Düsseldorf · Telemach ist der Sohn des berühmten Odysseus, des listigen Bezwingers von Troia. Telemach hat seinen Vater nie gesehen. Auf der Bühne des Jungen Schauspielhauses taucht er einsam mit Gitarre ins Licht, umgeben von Rauch. Man hat ihm gesagt, sein Vater käme bald heim, und jetzt weiß er nicht so recht, ob er sich freuen oder ärgern soll. Sein Riff auf der Gitarre ist ein Schrei der Verzweiflung.

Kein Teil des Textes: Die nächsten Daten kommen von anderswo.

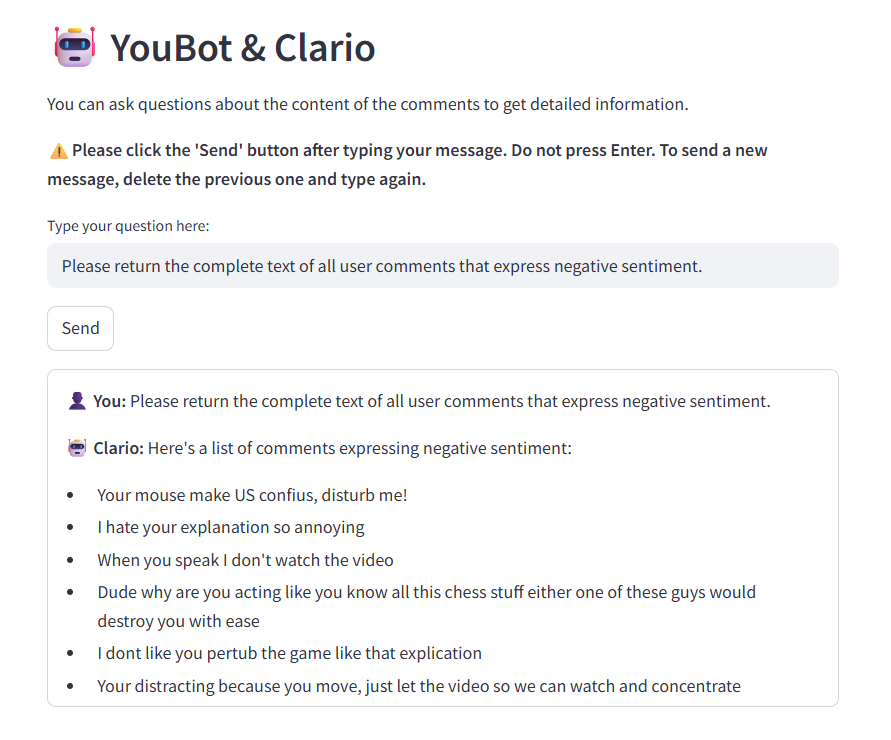Select the 'Your mouse make US confius' comment
This screenshot has width=891, height=740.
[x=252, y=495]
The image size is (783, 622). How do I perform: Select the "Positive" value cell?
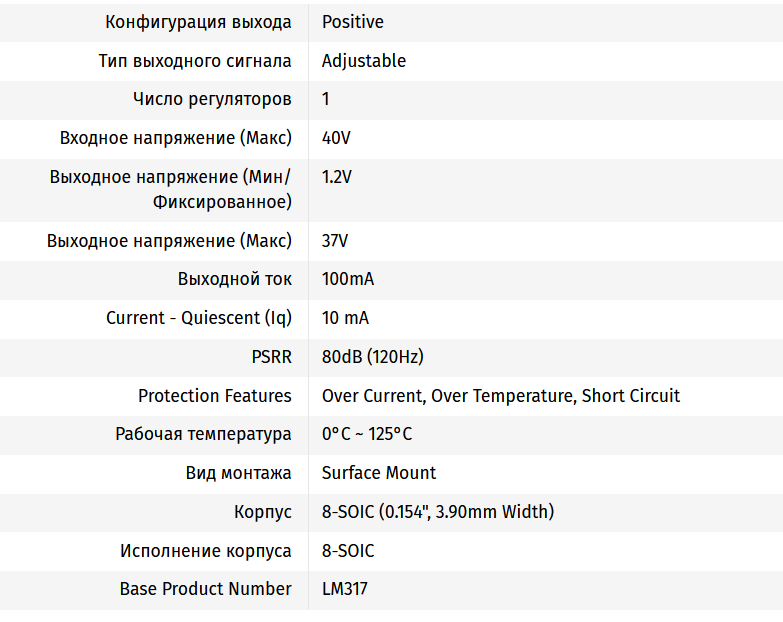pos(352,22)
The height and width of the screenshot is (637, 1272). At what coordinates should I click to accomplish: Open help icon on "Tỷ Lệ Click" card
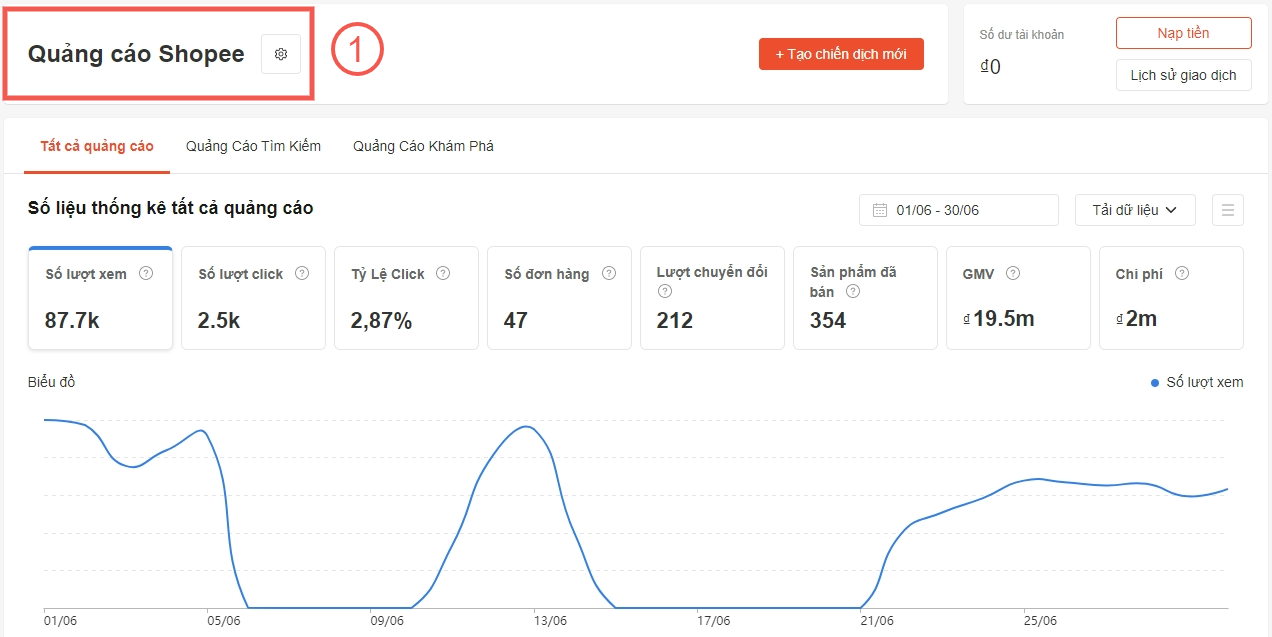click(x=442, y=272)
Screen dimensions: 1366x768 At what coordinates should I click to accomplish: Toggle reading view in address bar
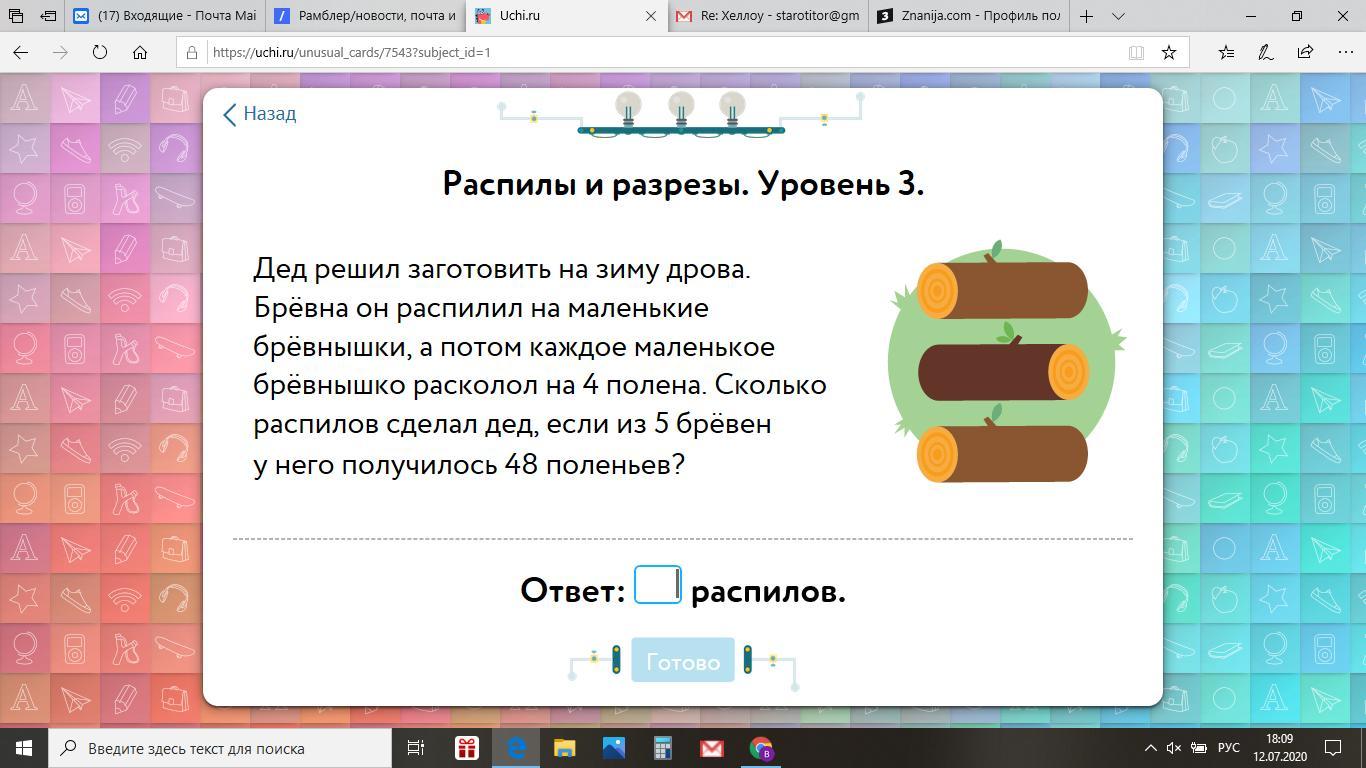point(1136,52)
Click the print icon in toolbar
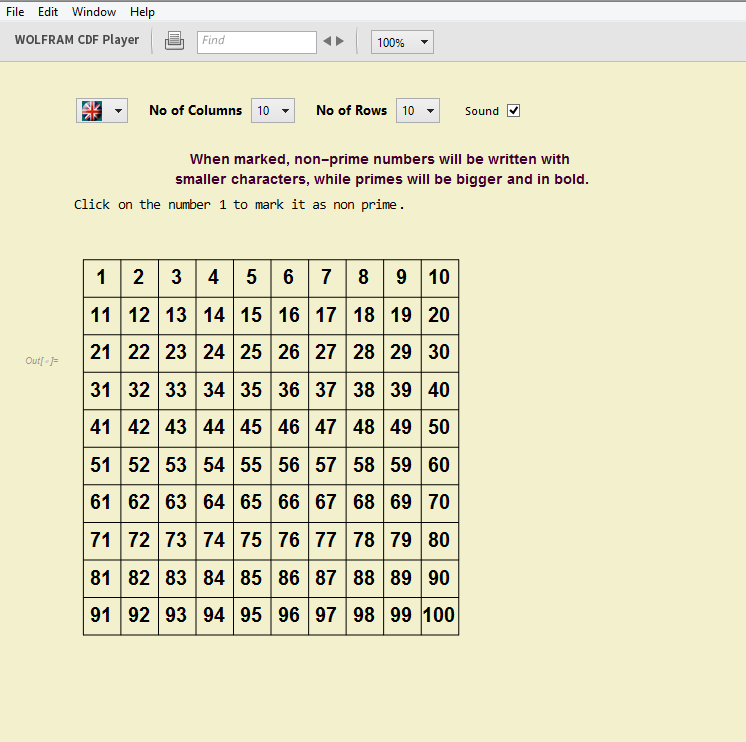This screenshot has width=746, height=742. click(174, 42)
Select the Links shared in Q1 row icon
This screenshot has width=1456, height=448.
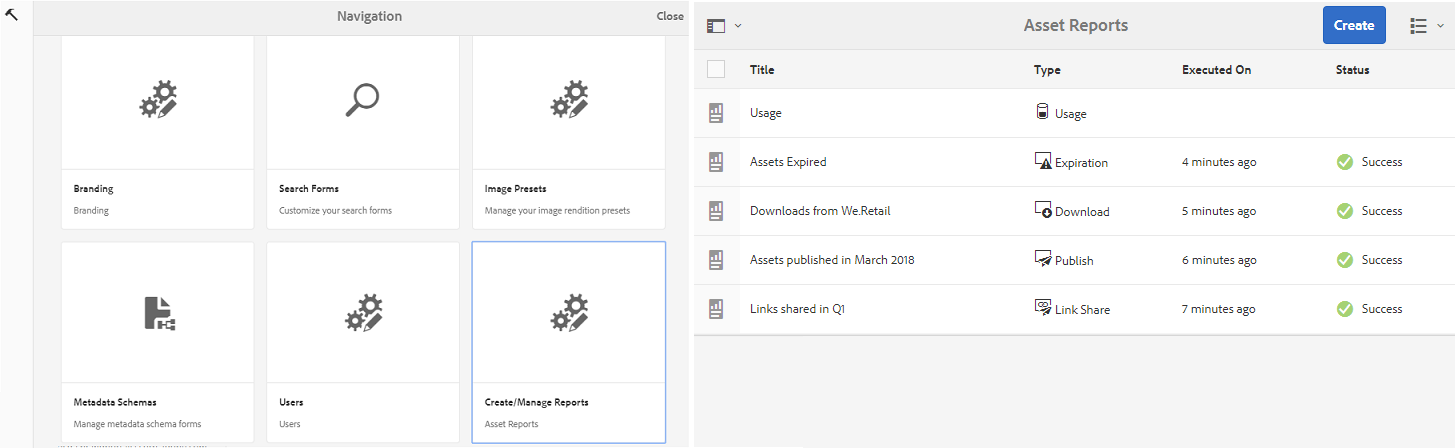(x=715, y=309)
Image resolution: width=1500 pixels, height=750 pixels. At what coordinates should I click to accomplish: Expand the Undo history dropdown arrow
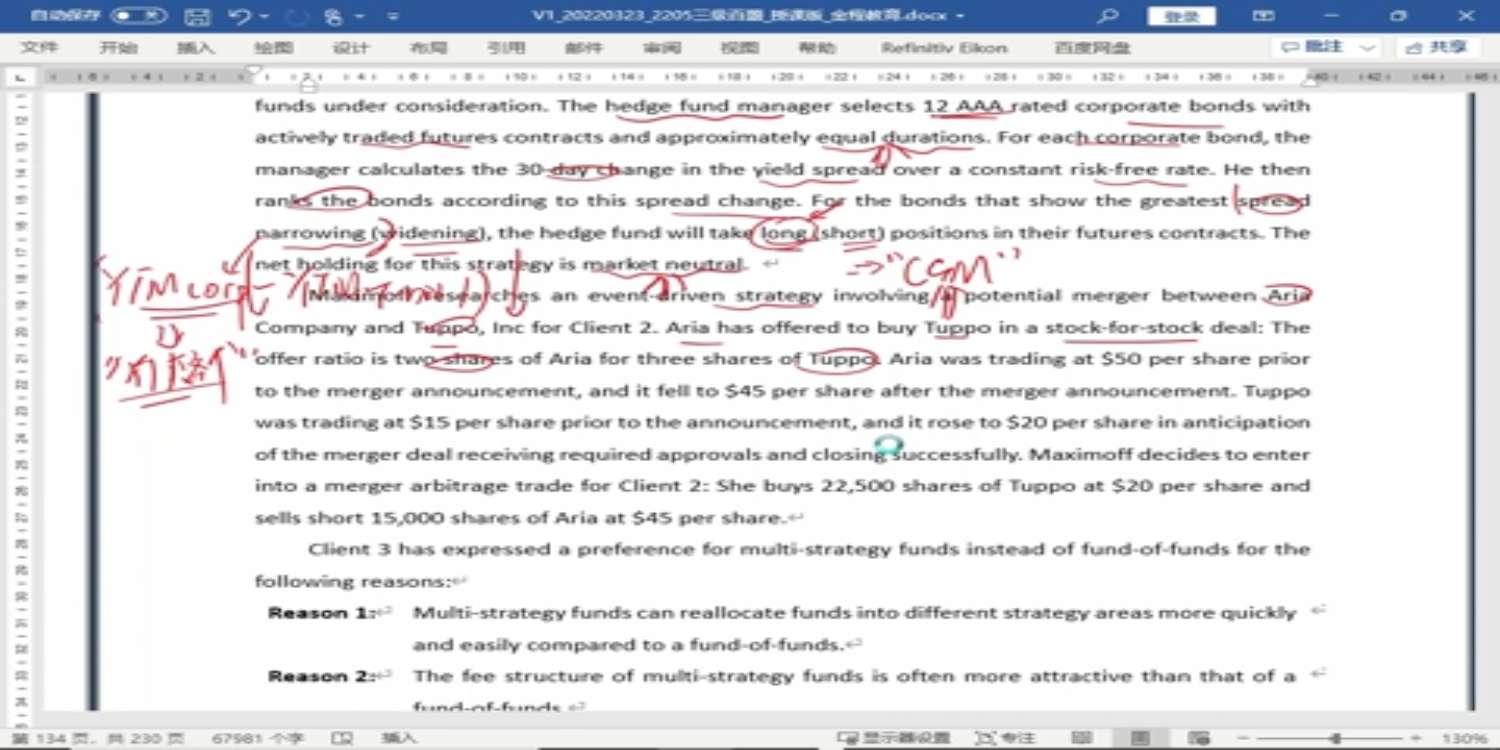click(x=265, y=17)
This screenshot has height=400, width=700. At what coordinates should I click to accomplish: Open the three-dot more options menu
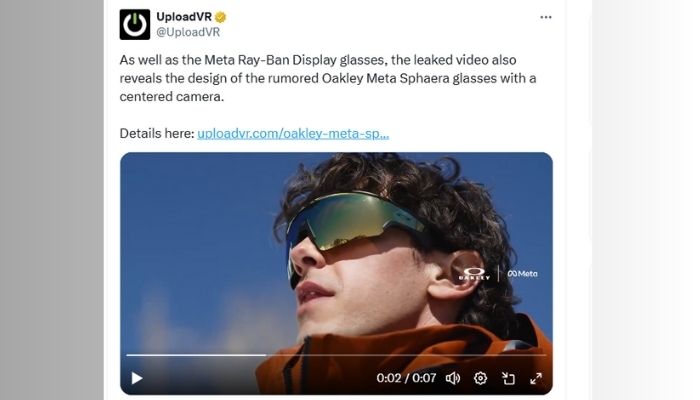pos(546,17)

Das Junge Schauspielhaus zeigt die "Odyssee" in einer deutsch-belgischen Koproduktion. Die sechs Darsteller stammen aus den beiden Ländern und aus England. Seit der Antike, als der Dichter Homer seine 24 Gesänge schrieb, bezeichnet der Titel eine Irrfahrt. Aber auch einen langen, mit Schwierigkeiten verbundenen Prozess. Für den Regisseur Gregory Caers war klar, dass man aktuell mit "Odyssee" eine Migrationsgeschichte erzählen müsste. Die Lingua Franca der Ägäis war damals wohl Griechisch, heute ist es Englisch. Im Jungen Schauspielhaus kauderwelscht man, dass andere gerade noch verstehen, was man meint. "You want boat. I got boat. Nice shit. Very cheap", preist ein Schlepper seine miesen Boote an. In seiner auf zehn Gesänge und siebzig Minuten eingestrichenen Fassung führt Gregory Caers die jungen Zuschauer auf eine Reise der Fährnisse. Es mischen sich die Erlebnisse des Odysseus und seiner Gefährten mit denen der Flüchtlinge von heute. Skylla und Charybdis, die unberechenbaren Felsklippen, sind jetzt die Warteräume der Grenzbürokratie. Odysseus selbst wird unter der Zahl 373 registriert, aber bald werden die Ziffernfolgen immer länger und man ahnt, dass sich hier die Vorgänge an den EU-Rändern mit dem Schachern auf Brüsseler EU-Fluren vermischen.

Das Spiel ist sehr körperbetont, mit viel Musik. Und was für die jungen Zuschauer nur ein kleines Malheur wäre, erscheint auf den Irrwegen der Flüchtlinge als Katastrophe: "Ich hab mein Handy verloren." Das Mobiltelefon bildet nämlich für sie die einzige Brücke zu ihrer Heimat. Dorthin, zu Verwandten und Freunden, wollen sie irgendwann einmal zurück. So wie Odysseus nach zwanzig Jahren als einziger Überlebender seiner "Odyssee" nach Ithaka zurückkehrt.

Zu Beginn des Abends waren alle Darsteller aus einer pferdeähnlichen Metallkonstruktion geklettert. Die Anspielung auf die trojanische List ist allerdings ambivalent. Könnte man sie doch auch als Bedrohung durch fremde Eindringlinge verstehen. Das läge mit Sicherheit nicht in der Absicht der Akteure dieses spannenden Spiels, das im November auf eine Tournee durch Belgien gehen wird.